Well, some sites use multi-class selectors so when we looked at doing CSS 2.1 selectors work it was pretty easy to upgrade our class selectors to allow more than one class to be applied. When in strict mode we now obey all specified class selectors per simple selector. While you won’t often use the feature it can be used for some interesting applications. One of my original test cases would use combinations of red, yellow, and blue classes to paint elements based on their combined color. A selector such as .red.yellow would paint and element orange if it contained both of these classes in a space separated list within the class attribute. Any elements not matching at least both of these wouldn’t match and so you can more accurately apply hiearchical styles.

DHTML Kitchen has a great example of multi-class selectors and the current compatibility problems.

Invalid Pseudo-Element selectors:
We applied a very, very strict interpretation of pseudo elements in our parser and this would cause certain constructs to get thrown out.

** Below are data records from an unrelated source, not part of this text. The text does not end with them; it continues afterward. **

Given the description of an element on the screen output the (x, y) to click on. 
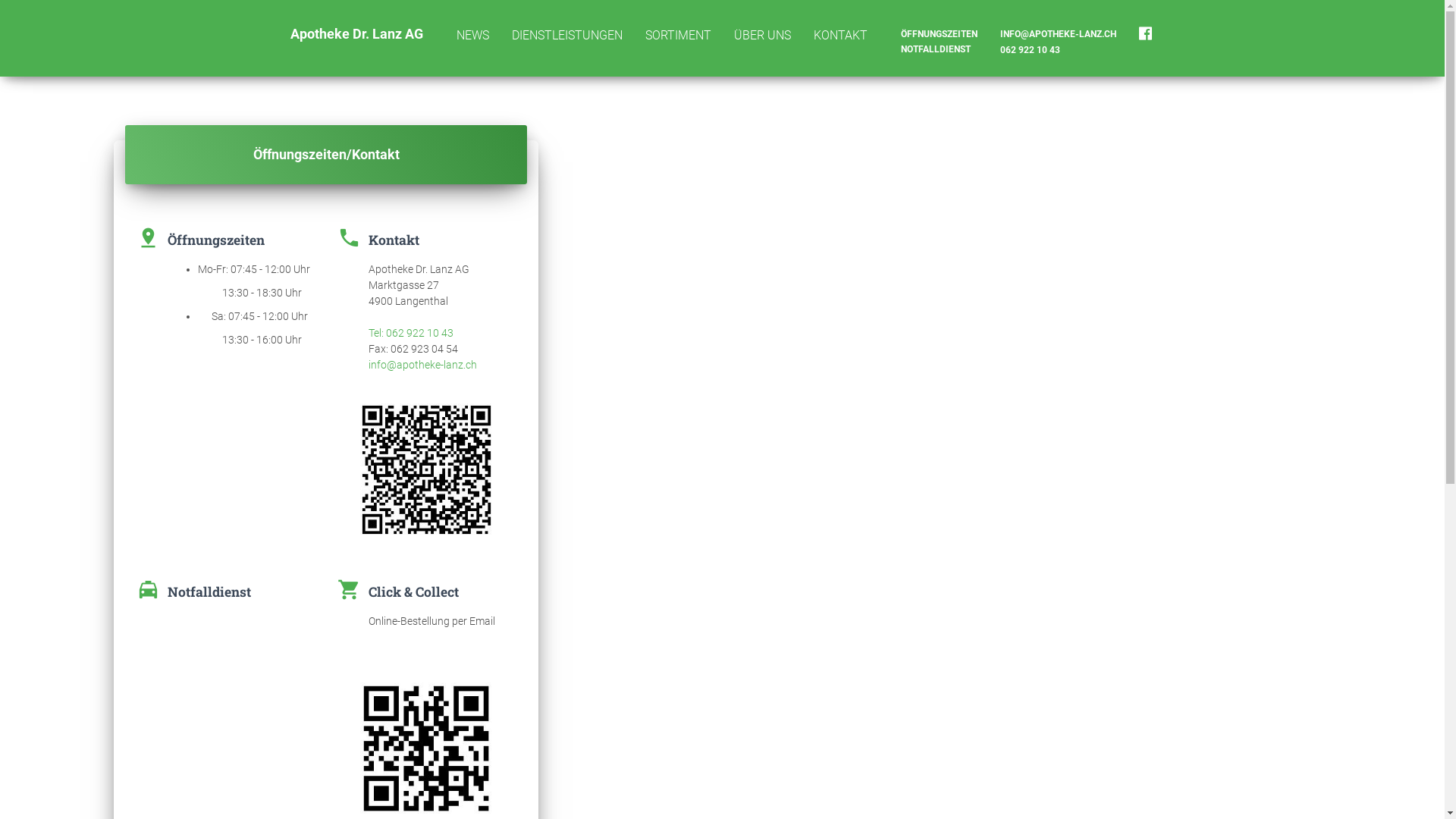
SORTIMENT Element type: text (677, 35)
NEWS Element type: text (471, 35)
Apotheke Dr. Lanz AG Element type: text (356, 34)
DIENSTLEISTUNGEN Element type: text (566, 35)
info@apotheke-lanz.ch Element type: text (422, 364)
INFO@APOTHEKE-LANZ.CH Element type: text (1057, 34)
KONTAKT Element type: text (840, 35)
Tel: 062 922 10 43 Element type: text (410, 332)
062 922 10 43 Element type: text (1057, 50)
Given the description of an element on the screen output the (x, y) to click on. 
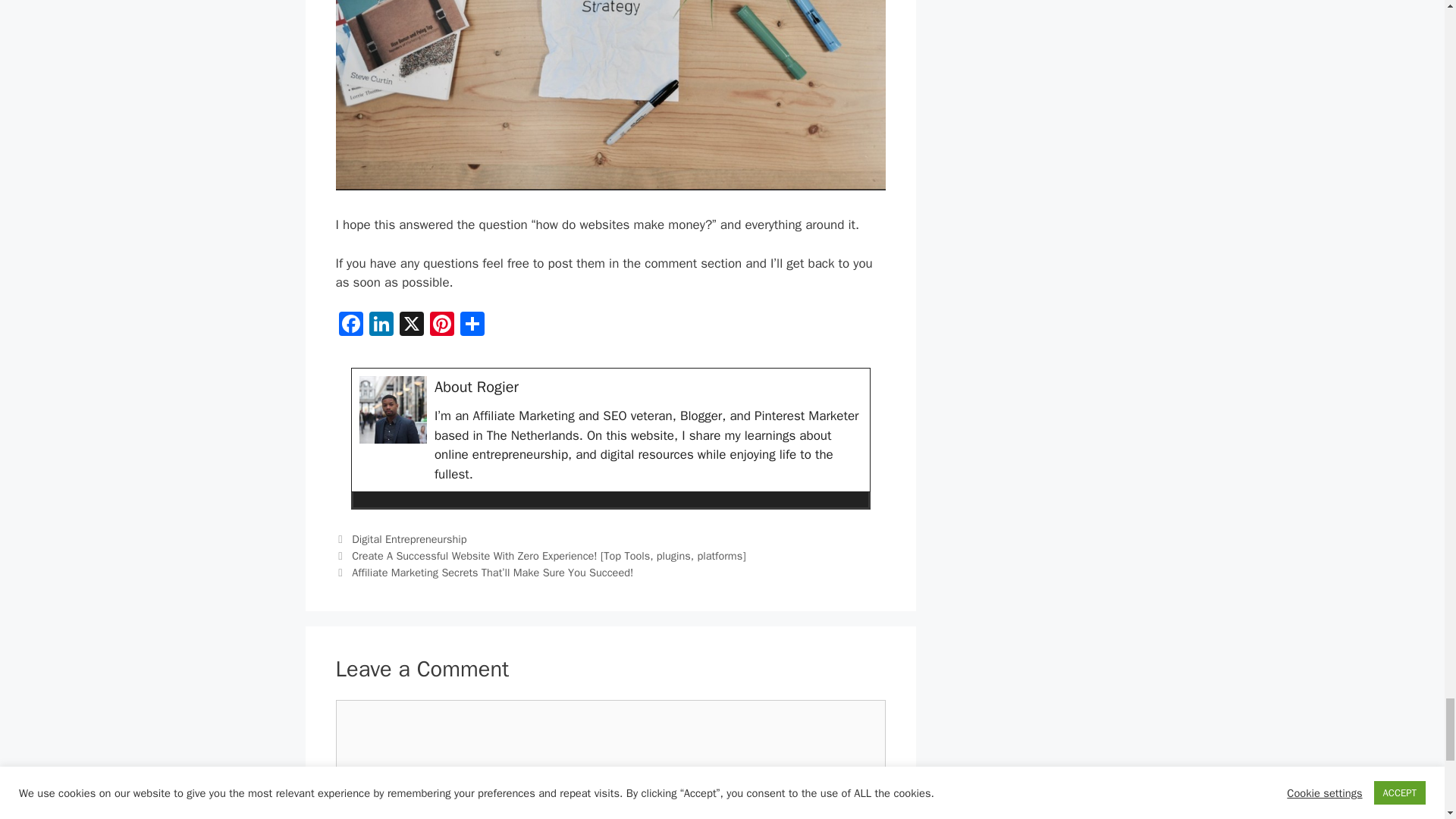
Pinterest (441, 326)
Pinterest (441, 326)
Rogier (497, 386)
Facebook (349, 326)
X (411, 326)
Facebook (349, 326)
Digital Entrepreneurship (408, 539)
LinkedIn (380, 326)
LinkedIn (380, 326)
X (411, 326)
Given the description of an element on the screen output the (x, y) to click on. 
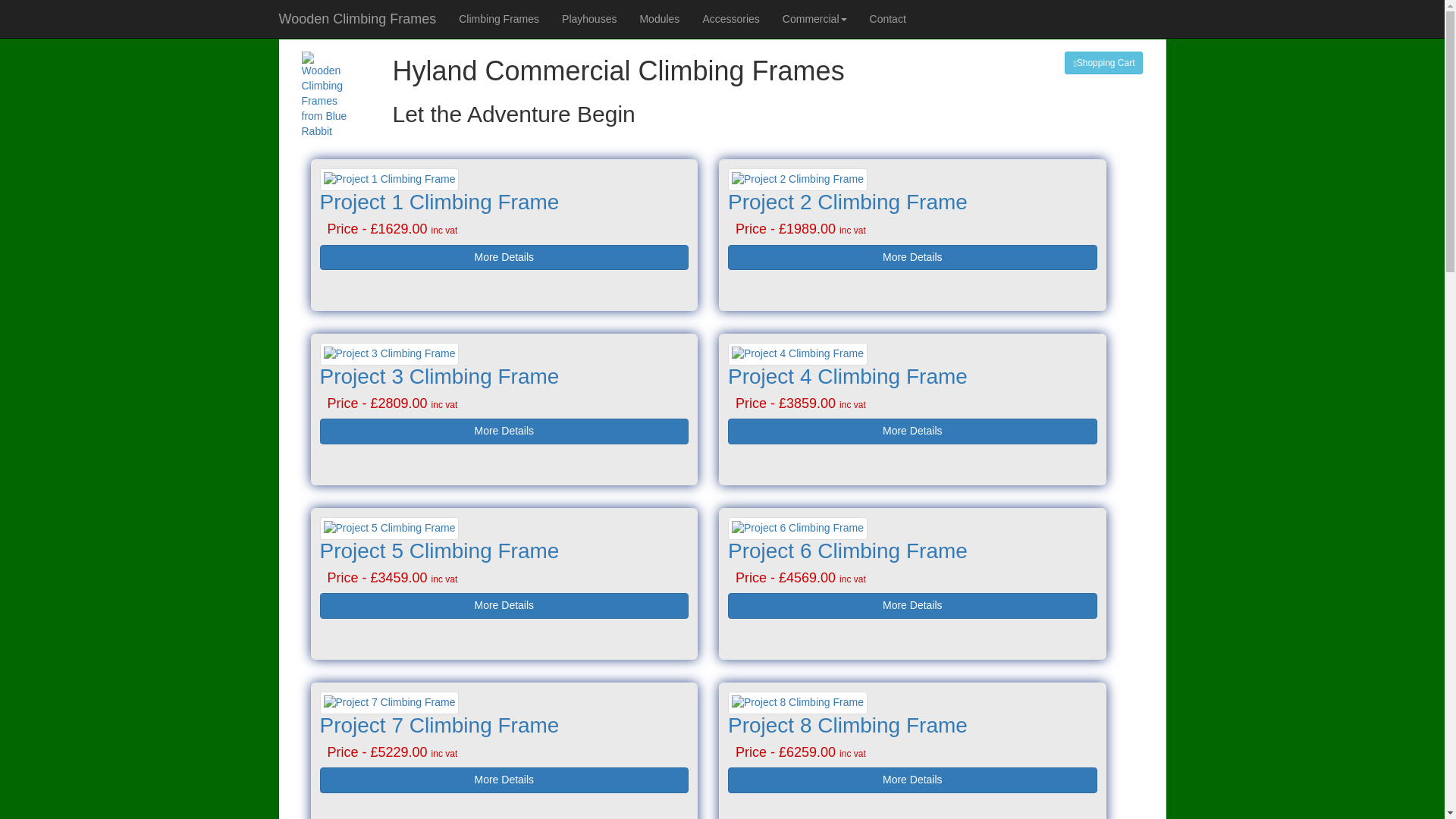
More Details (504, 605)
Project 6 Climbing Frame (848, 550)
Project 3 Climbing Frame (439, 376)
Project 1 Climbing Frame (439, 201)
More Details (504, 780)
Project 5 Climbing Frame (439, 550)
Shopping Cart (1103, 62)
More Details (912, 780)
Commercial (815, 18)
More Details (912, 257)
Contact (888, 18)
More Details (912, 605)
Playhouses (588, 18)
Climbing Frames (498, 18)
Project 7 Climbing Frame (439, 725)
Given the description of an element on the screen output the (x, y) to click on. 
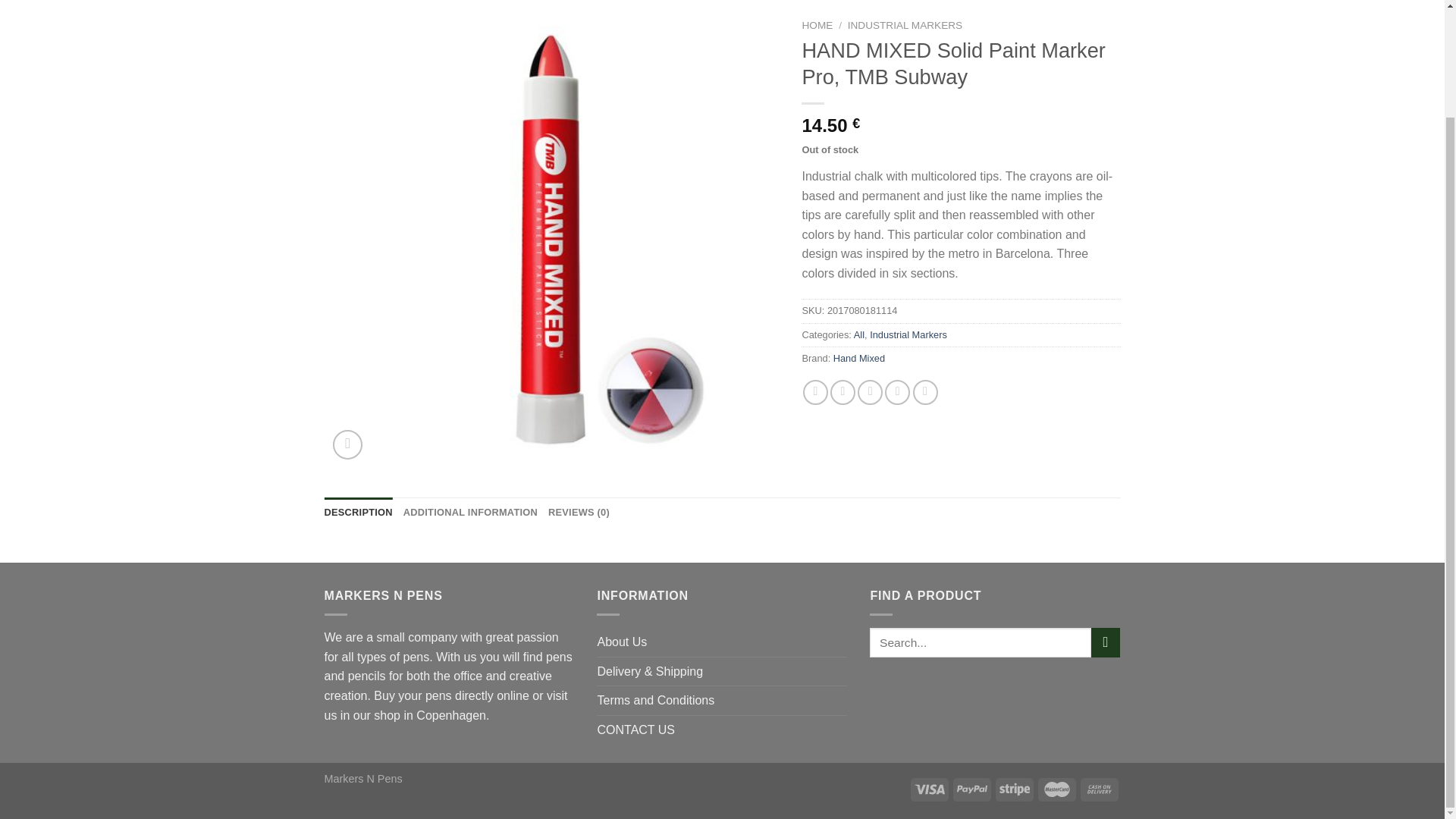
Share on Twitter (842, 392)
Pin on Pinterest (897, 392)
Share on Facebook (815, 392)
Email to a Friend (869, 392)
Zoom (347, 444)
Share on LinkedIn (924, 392)
Given the description of an element on the screen output the (x, y) to click on. 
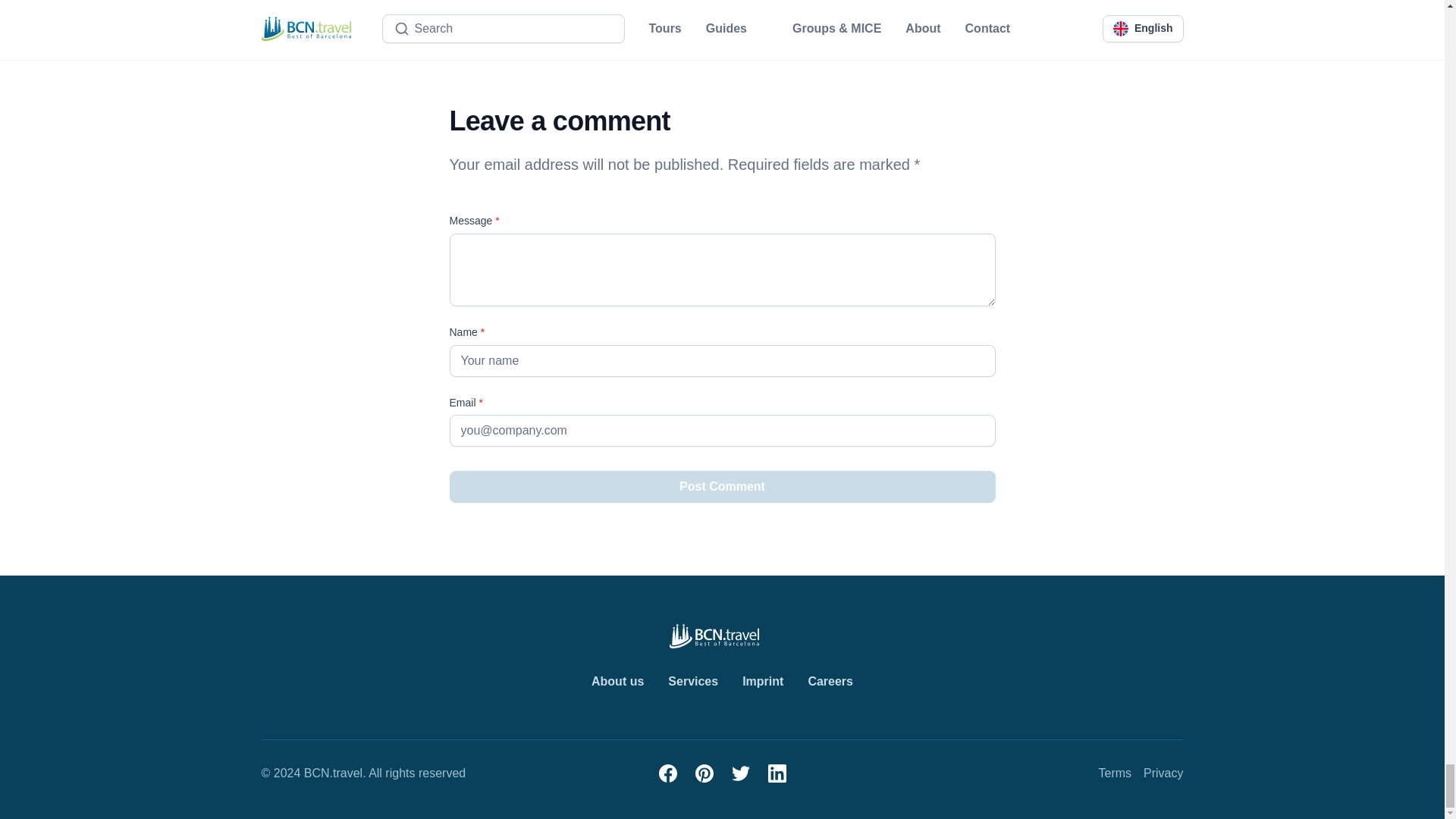
Post Comment (721, 486)
Given the description of an element on the screen output the (x, y) to click on. 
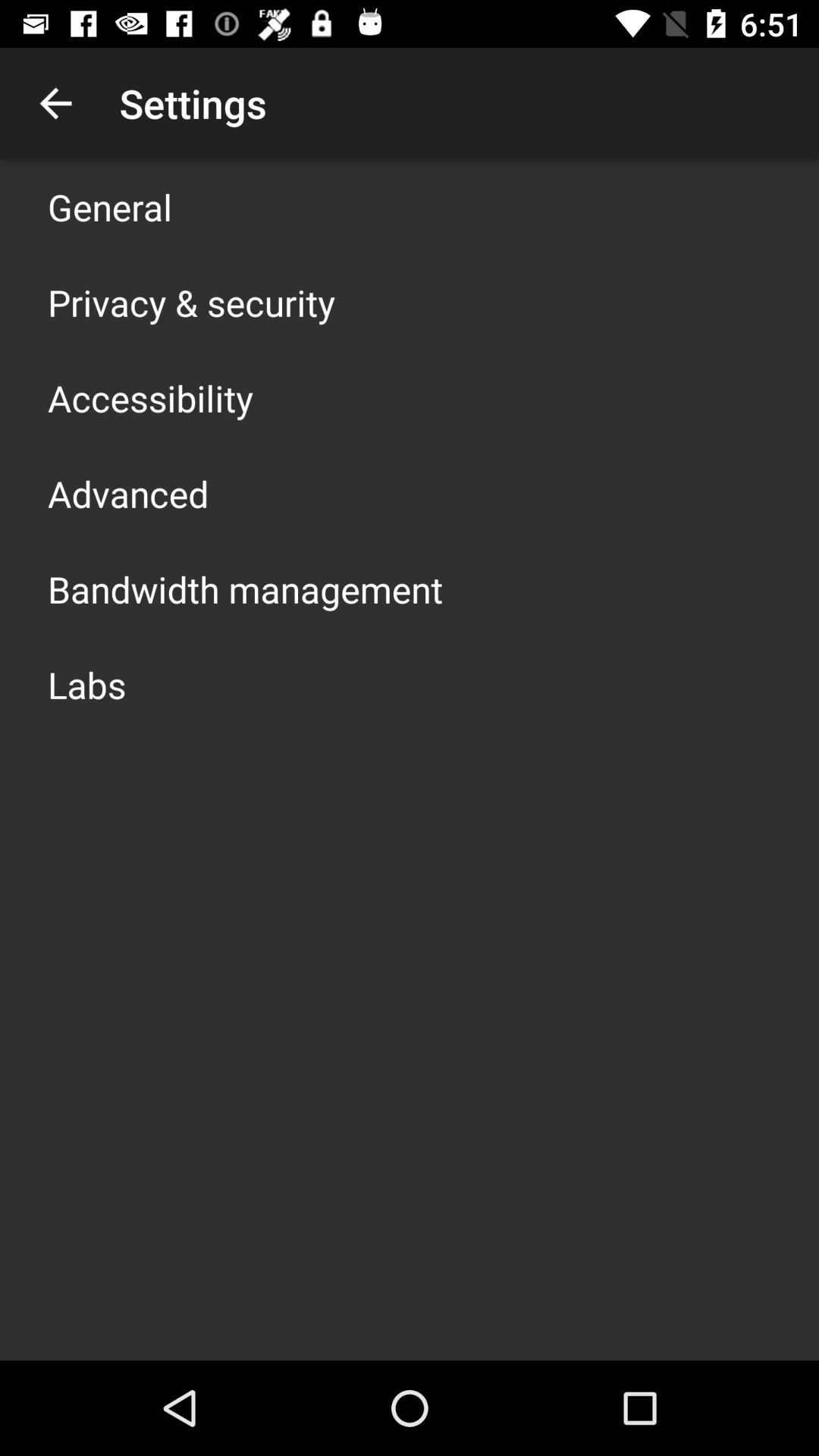
click the icon to the left of the settings (55, 103)
Given the description of an element on the screen output the (x, y) to click on. 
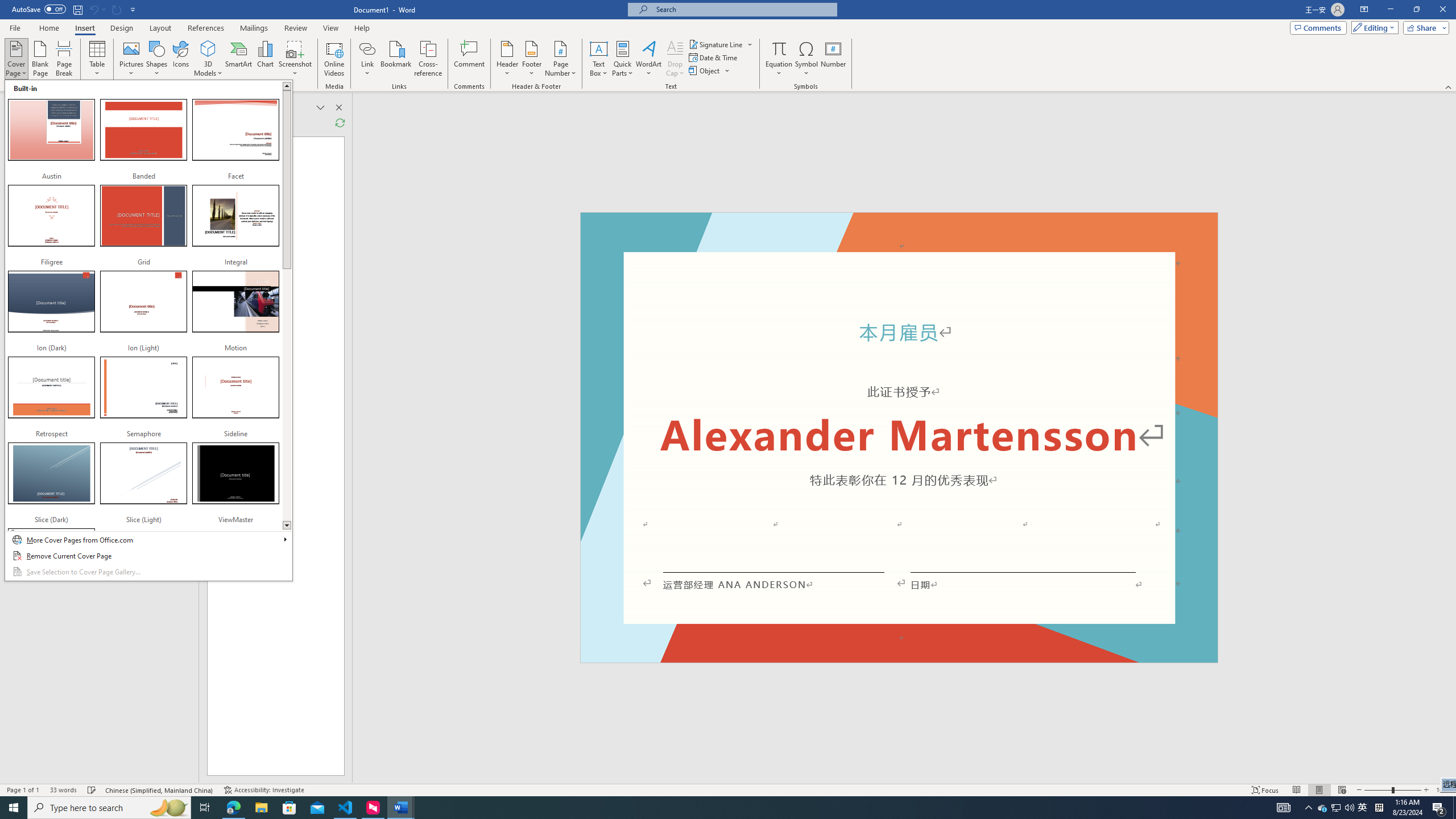
User Promoted Notification Area (1336, 807)
Page 1 content (898, 445)
Table (97, 58)
Class: NetUIScrollBar (1450, 437)
Action Center, 2 new notifications (1439, 807)
Start (13, 807)
Screenshot (295, 58)
Running applications (700, 807)
Microsoft Store (289, 807)
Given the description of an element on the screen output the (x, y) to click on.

Basically we asserted that any pseudo-element had to be the very last thing in the selector. The spec only really mentions that there can be only one pseudo-element per selector and it must appear in the last simple-selector within the selector. Because of our strict interpretation if we saw any non-whitespace character or token after we just processed a pseudo-element we’d throw an error flag into the rule. This gave us the following behavior:

  • Fail - P:first-letter{ color: blue; }
  • Fail - P:first-letter:hover { color: blue; }
  • Succeed - P:first-letter { color: blue; } /* note the space */
  • Succeed - P:hover:first-letter { color: blue; } /* note the ordering */

The parser is much more intelligent about when and how it applies the error flag in IE 7 and the two failures you see will now succeed. Truly invalid rules will still fail and you have to be careful not to apply multiple pseudo-elements or apply psuedo-elements that are in simple selectors that are in the beginning of a complex selector.

For a clear example of this issue you can take a look at an article on MaxGeek.com.

Moving Forward:
These small issues that made writing web pages according to spec a trial-and-error situation have been fixed for IE7. By improving the parsing logic it becomes more obvious how your selectors should be written and existing W3C documentation can be used to quickly come up to speed. It should be easy to introduce interesting layouts and formatting in your web pages without having to specify custom rules for each browser and hopefully IE 7 comes one step closer to making that a reality.